Até ao momento a justiça são-tomense exigiu caução a pelo menos dois cidadãos que foram detidos e aguardam processo em liberdade após declarações contra o Presidente da República nas redes sociais. No entanto, outras declarações da mesma natureza passaram despercebidas, sem uma posição do Justiça.
O Ministério Público (MP) abriu um processo-crime contra o ex-primeiro-ministro Patrice Trovoada para investigar alegado crime de ofensa à honra do Presidente da República, anunciou hoje a Procuradoria Geral da República (PGR).

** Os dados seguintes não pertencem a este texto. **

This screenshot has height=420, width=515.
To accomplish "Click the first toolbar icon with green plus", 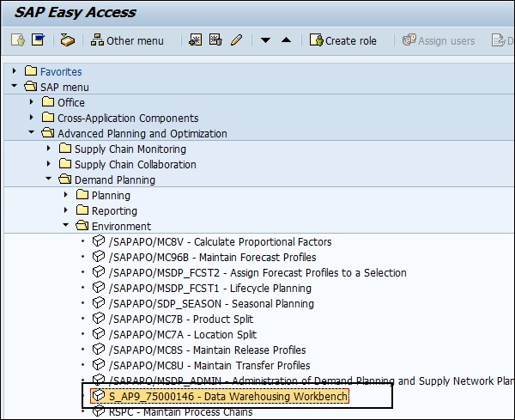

Segundo um comunicado divulgado pela PGR, no Facebook, em causa está “um vídeo amplamente divulgado nas redes sociais, de declarações públicas proferidas” por Patrice Emery Trovoada “contendo imputações dirigidas ao Presidente da República”, Carlos Vila Nova.
“De acordo com os elementos preliminarmente analisados, nas referidas declarações foram utilizadas expressões ofensivas, designadamente as que qualificam o Chefe de Estado como “malandro”, “vergonha nacional”, “produto tóxico”, “bandido” e “psicopata””, lê-se no comunicado.
Segundo a PGR, as declarações foram difundidas publicamente no dia 17 de julho, através da página oficial do partido Ação Democrática Independente (ADI) nas redes sociais, “alcançando um número indeterminado de pessoas e sendo, em abstrato, suscetíveis de afetar a honra, o bom nome, a reputação e a credibilidade institucional do Presidente da República”.
“Dos elementos recolhidos até ao presente momento resultam notícia da prática de factos suscetíveis de integrar, em abstrato, o crime de Ofensa à Honra do Presidente da República […] carecendo, contudo, de prévio apuramento através dos mecanismos legalmente previstos”, acrescenta a PGR.